今日は、ニェネントくんをどうぶつ病院に連れて行き、「健康診断」を受けることにした。「半年ごとの健康診断」を勧められていることだし、去年の暮れに「健康診断」を受けてからもう半年経っている。もう15歳の「おばあちゃんネコ」になったニェネントくん、いつコロッと体調が変化してしまうのかわからないとも思う。
朝、また押し入れに引きこもってしまっているニェネントくんを「ちゅ~る」でおびき寄せてつかまえ、まずは念入りにブラッシングをかけてから、ペットキャリーに入ってもらい、いっしょにお出かけをした。ニェネントくんがペットキャリーに入って外に出るのは、去年の暮れに同じどうぶつ病院で「健康診断」を受けて以来のこと。そのときは「どっこも悪くないですね」といううれしい診断だったし、今げんざいも引きこもっている時間は長くなったけれども、食欲もあるし元気のように見える。今日も「どこも悪くない、健康です」と診断されることと期待している。
時間もまだ9時ぐらいで、外はそこまでに暑くはなかった。でも不安に駆られたニェネントくんはペットキャリーのなかで「にゃあ~にゃあ~」と啼いている。

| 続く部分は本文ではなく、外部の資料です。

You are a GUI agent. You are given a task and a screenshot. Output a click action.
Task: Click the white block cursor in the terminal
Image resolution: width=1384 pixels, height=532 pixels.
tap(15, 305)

どうぶつ病院に着いてみると、思いがけずに待合いロビーは順番を待つ人、そしてイヌくんとネコくんでいっぱいだった。かろうじて空いていた椅子に座って順番を待ったが、1時間ぐらいは待たされただろうか。いつもは診察を受けるのはイヌの姿ばかりだったけれども、この日は珍しく診察を受けるネコが多かった。そういう季節なのだろうか。

ようやく順番が回ってきて診察室に入り、まずは診察台の上に乗るのだけれども、やはり体重は4800グラムを越えていた。「前よりも増えましたね」とは言われた。それでさいしょに「触診」を受けたのだけれども、先生は「おなかにしこりというか、腫瘍があるかもしれません」と語られた。今日の先生はニェネントくんが手術を受けたときにさいしょに診て下さった先生だったから、ニェネントくんのことはよくわかって下さっている。「ひょっとしたら手術したときの腫瘍が再発したのかもしれませんね」ということで、すぐにエコー(超音波)検査を受けることになった。

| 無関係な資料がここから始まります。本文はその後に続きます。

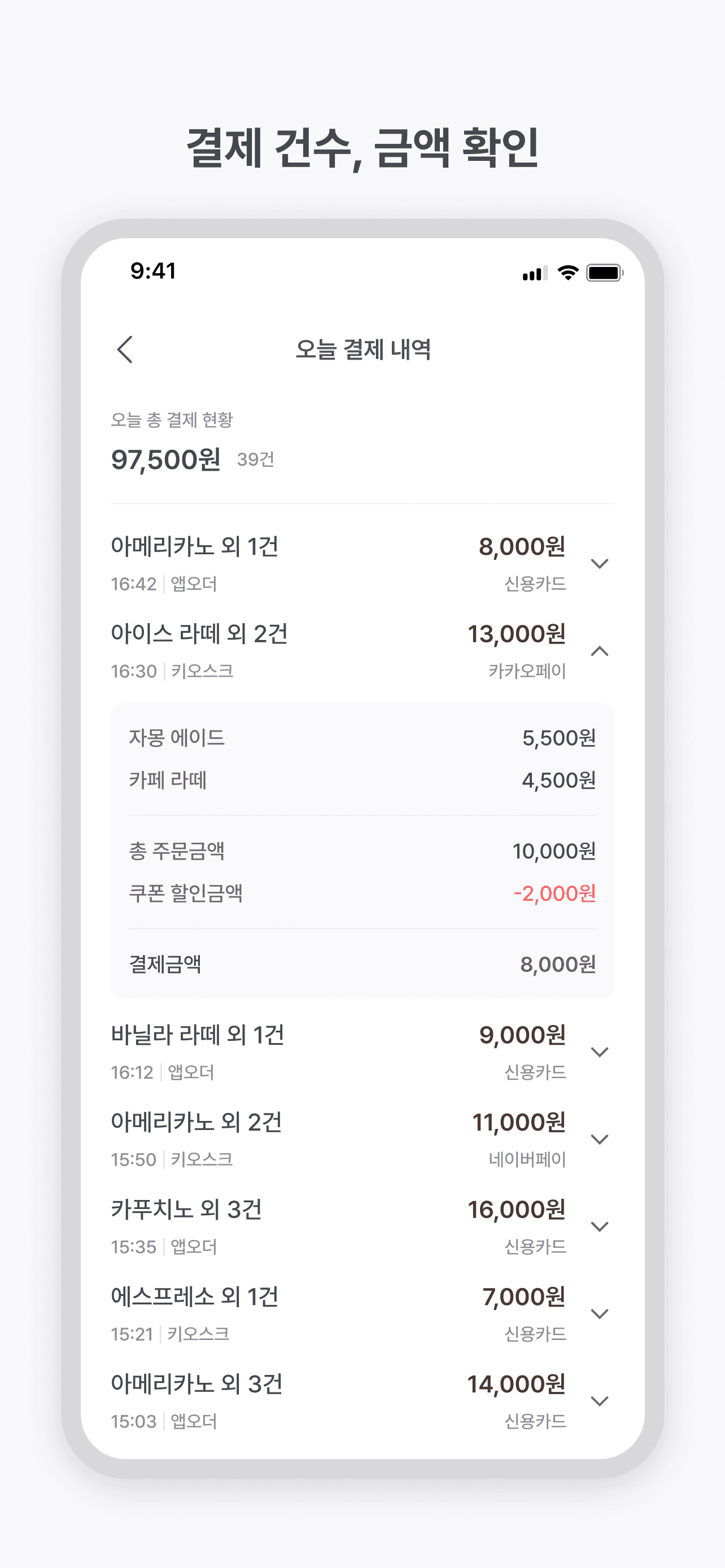Click the 오늘 결제 내역 page title

point(363,349)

ニェネントくんはエリザベス・カラーをかぶり、助手の方に前足後ろ足をそれぞれ束ねて押さえられ、格段に不機嫌である。何度も「シャーッ」と威嚇を繰り返す。わたしは「落ち着きな」とニェネントくんの頭をなでてあげたが。
エコー検査の画像をわたしも並んで見ることができたけれども、わたしにはそういう「腫瘍」とか「しこり」のようなものがあるとはわからなかった。でも先生は「疑いが濃いし、また再手術ということにもなるかもしれない」と言い、早急に手術を受けたどうぶつ病院へ行って診断を受けた方がいいでしょう、ということだ。
‥‥まいったな。大ショックである。最近のニェネントくんは押し入れのなかに引きこもってる時間が長いとはいえ、食欲も旺盛だし、このところ嘔吐することも以前より少なくなっているし、わたしはすっかり「順調に健康だね」と思っていた。
とにかくは早急に、電車に乗って手術を受けたどうぶつ病院へ行くしかないのである。何かの間違いで、「特に異常はないですよ」となればいいのだけれども。
いつもこのどうぶつ病院で買っている、ニェネントくんのドライフードがもうなくなるので、注文をして病院を出た。来週月曜日に「ふるさと公園」へ行ったときに受け取ろうというつもり。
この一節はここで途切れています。